Safe Kids Week 2013: Lessons Learned
Safe Kids Week 2013: Heads Up! Be Alert. Be Safe. Be Aware of Concussions
Safe Kids Week took place on May 27 to June 2, 2013. The theme of Safe Kids Week 2013 focused on concussion prevention and awareness. Brain injuries, such as concussions, are increasingly gaining attention as a concern for children, parents and sports communities across Canada. The goal of this year’s Safe Kids Week was to raise awareness and provide actionable education messages to parents and caregivers through building the capacity of public health and community professionals around concussions.
What is a concussion?
A concussion is a brain injury that cannot be seen on routine X-rays, CT scans or MRIs. It affects the way a person may think and remember things, and can cause a variety of symptoms. Any blow to the head, face or neck, or a blow to the body, which causes a sudden jarring of the brain inside the skull, may cause a concussion (e.g. a ball to the head in soccer or being checked into the boards in hockey).
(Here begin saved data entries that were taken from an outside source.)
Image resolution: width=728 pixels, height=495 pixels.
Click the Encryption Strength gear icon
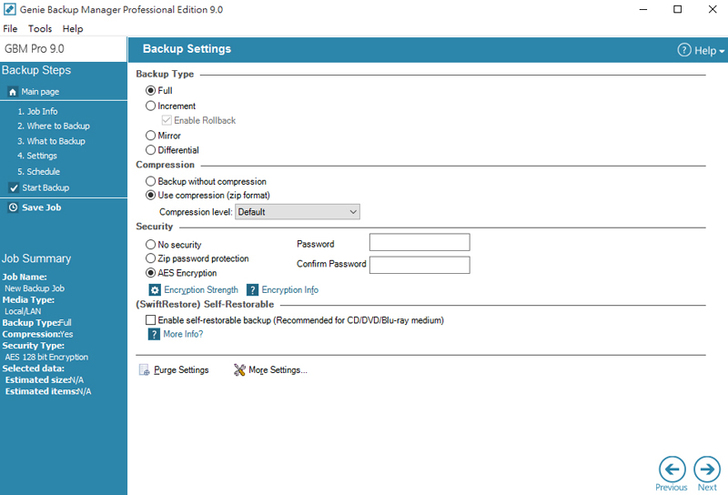[154, 290]
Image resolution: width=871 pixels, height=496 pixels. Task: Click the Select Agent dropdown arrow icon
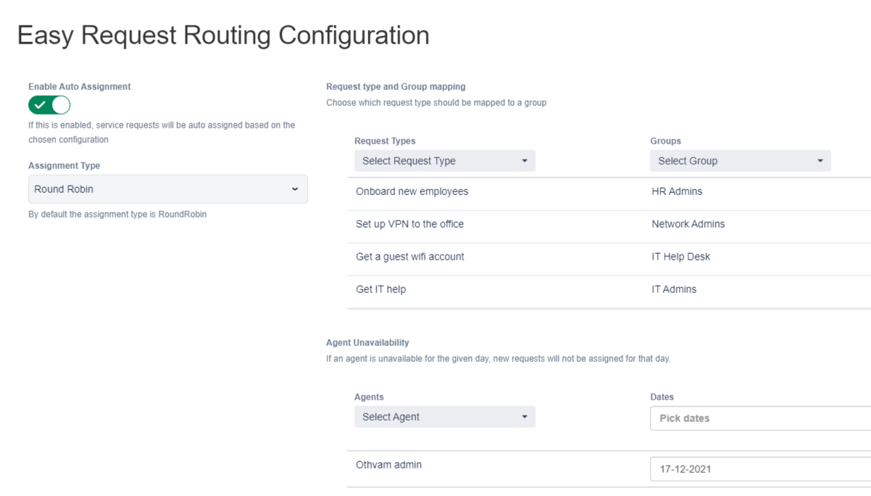[524, 417]
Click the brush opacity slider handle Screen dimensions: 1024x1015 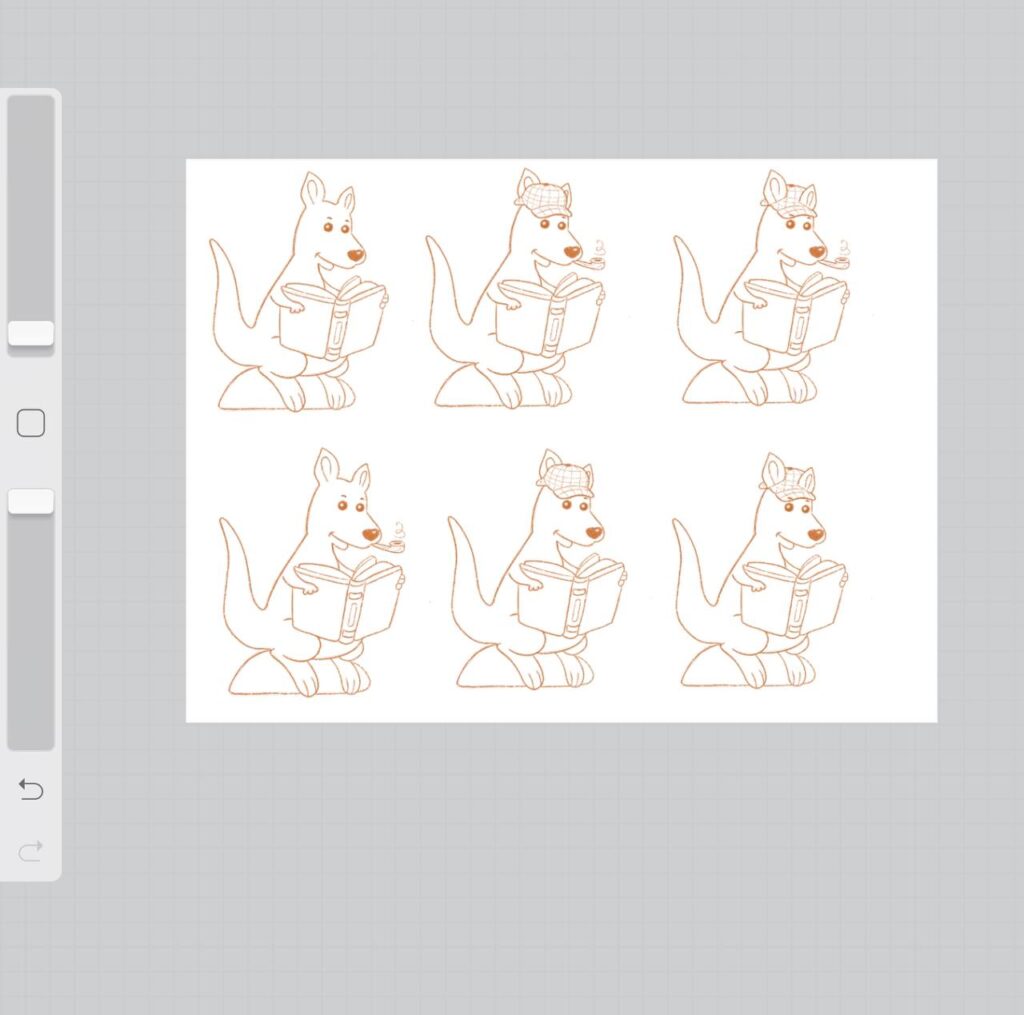pyautogui.click(x=31, y=502)
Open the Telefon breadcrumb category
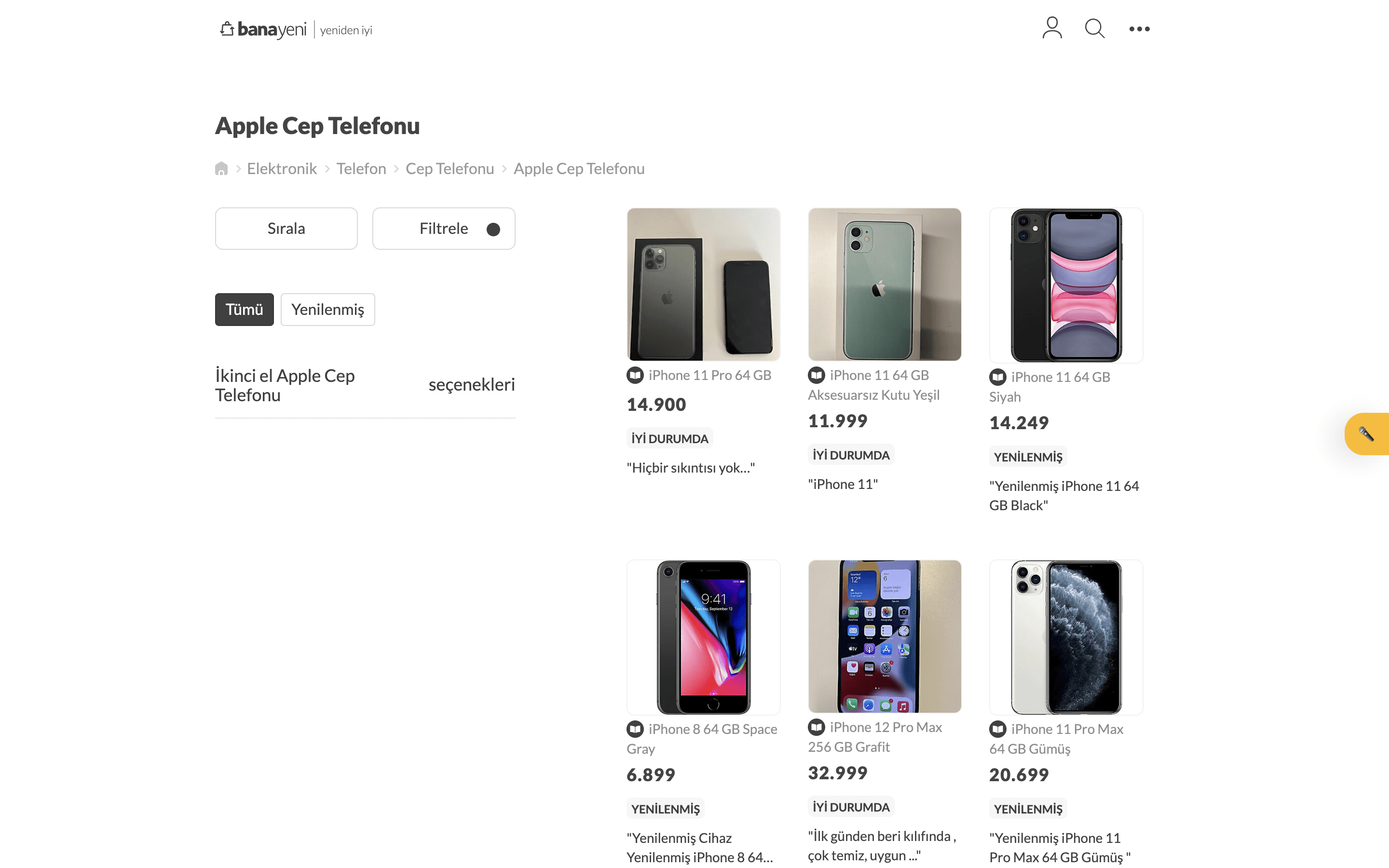The width and height of the screenshot is (1389, 868). point(361,169)
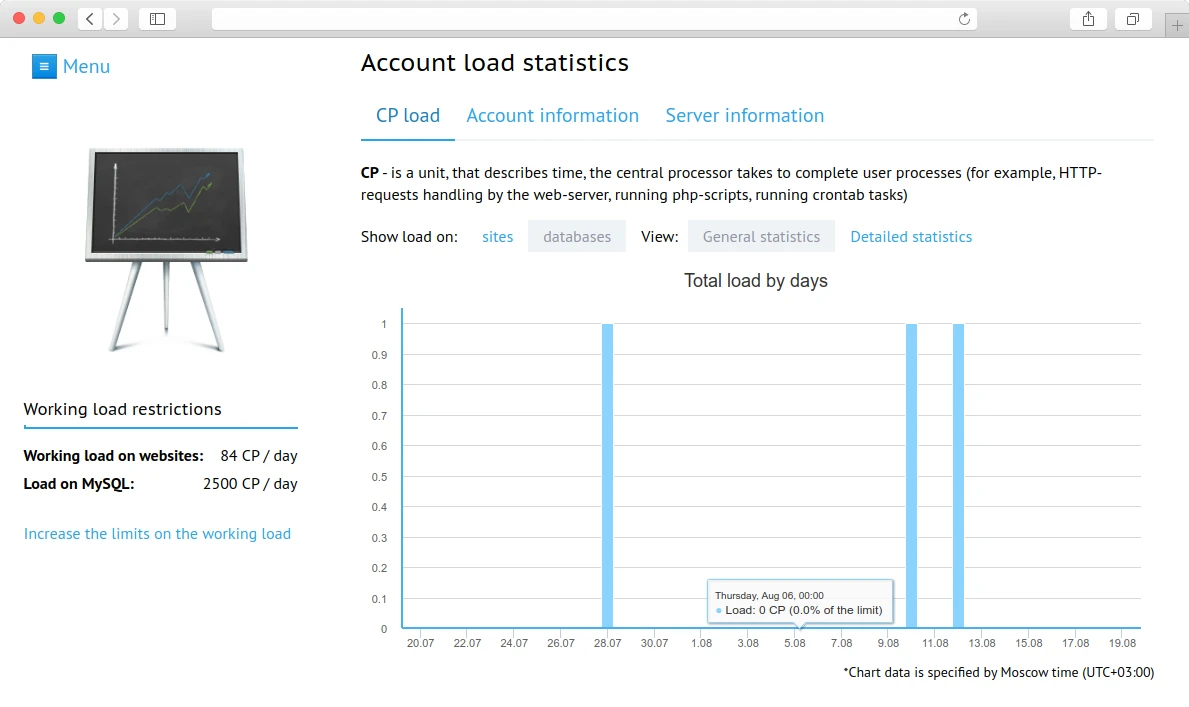The height and width of the screenshot is (707, 1189).
Task: Click the chart tooltip for Thursday Aug 06
Action: point(798,602)
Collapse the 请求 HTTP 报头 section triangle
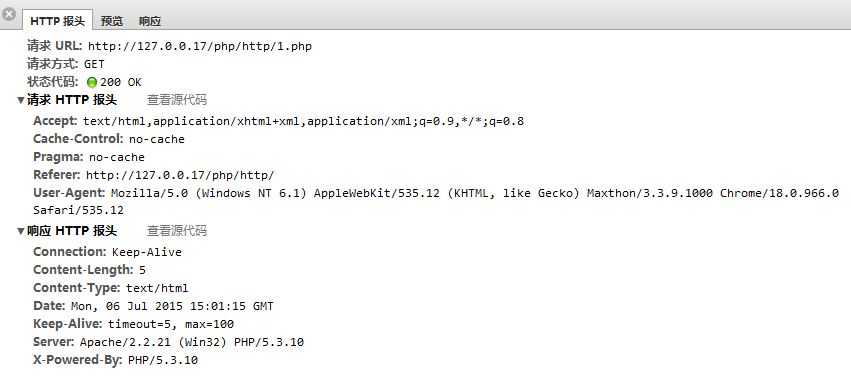The height and width of the screenshot is (389, 851). [x=21, y=100]
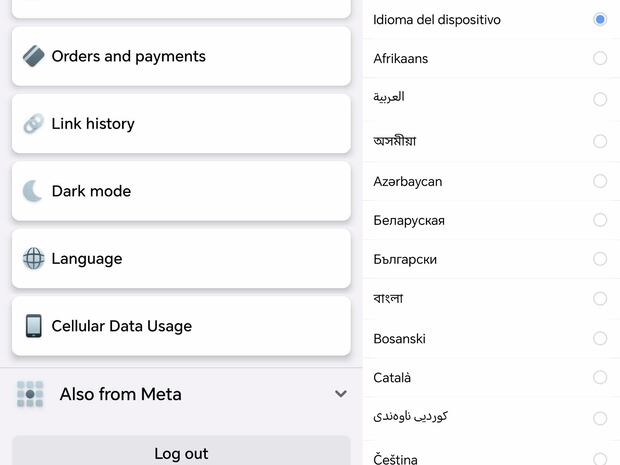Choose the Azərbaycan language radio option
Screen dimensions: 620x465
[600, 181]
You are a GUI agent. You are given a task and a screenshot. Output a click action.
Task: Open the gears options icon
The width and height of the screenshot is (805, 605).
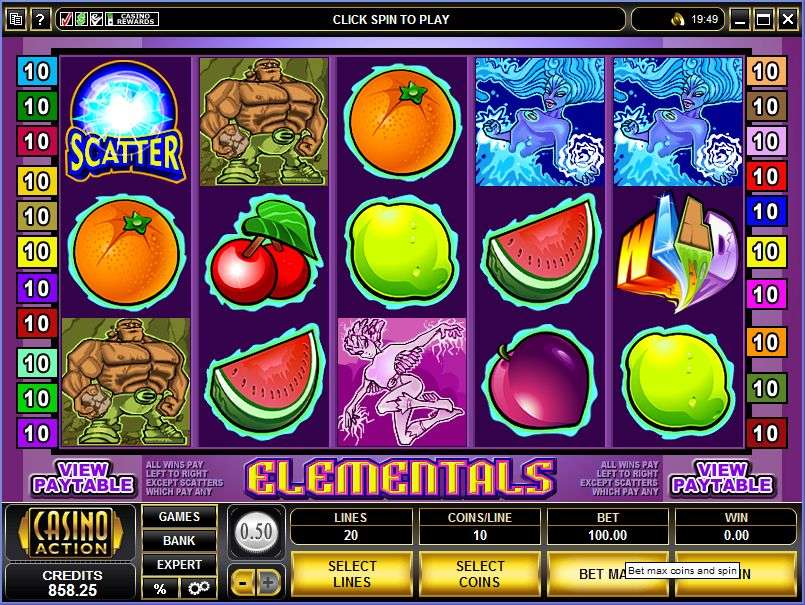pos(198,588)
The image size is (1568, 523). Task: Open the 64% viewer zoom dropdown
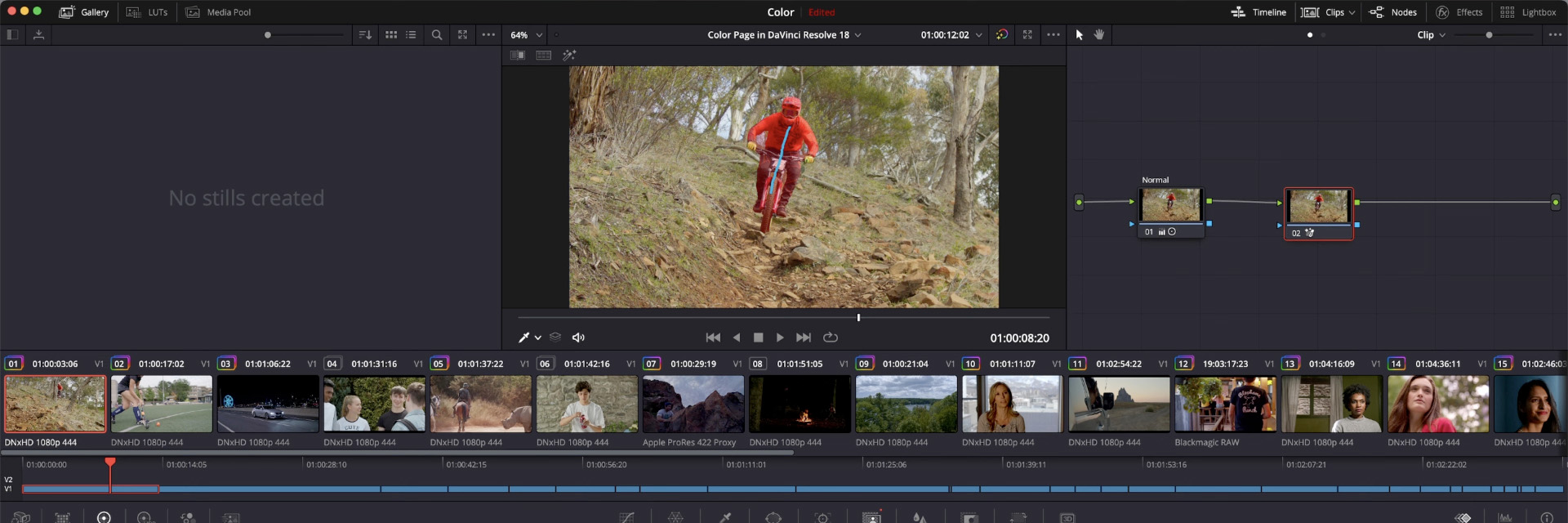tap(526, 35)

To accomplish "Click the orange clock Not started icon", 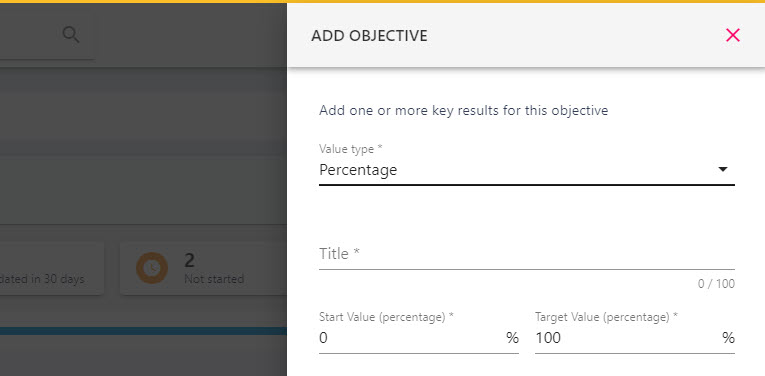I will [152, 268].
As a child’s body grows, develops and changes, so does his/her brain. A brain injury during this stage of life may temporarily interfere with the way the brain works, and interrupt the development of critical cognitive and communication skills.
A concussion is often referred to as an “invisible injury”. Without having the proper knowledge about concussions, it is challenging to know when or how to seek treatment, how to support someone recovering from a concussion, and how to phase in return to normal levels of activity.
Visit Parachute's Resources Page for downloadable resources to use in your community. The resources include:
- Background information about concussions.
- Concussion 101 Video: a Primer for Kids and Parents by Dr Mike Evans
- How a Concussion Occurs animation
- Handouts, including a parent tip sheet: A parent’s guide to dealing with concussions.
- Guidelines for parents, educators, health professionals and coaches
- Activities to educate about the brain and to raise awareness of brain and spinal cord injuries like concussions; a tip sheet for running a Safe Kids Week event in your community; activity sheets; instructions (and a mold to purchase) for creating a “Jello Brain”.
Concussions continue to be an under-recognized and under-treated medical condition. The BC Injury Research and Prevention Unit, in partnership with the Community against Preventable Injuries (Preventable) and Parachute Canada, are working together to raise awareness about concussions, especially in sports. Anyone, at any age, can suffer a concussion. This spring, the above-mentioned agencies have been working to engage British Columbians to “Have a Word with Yourself” about concussions to begin to change attitudes and raise awareness of the symptoms and severity of concussions.
The Preventable website for concussion also has prevention posters in French and English.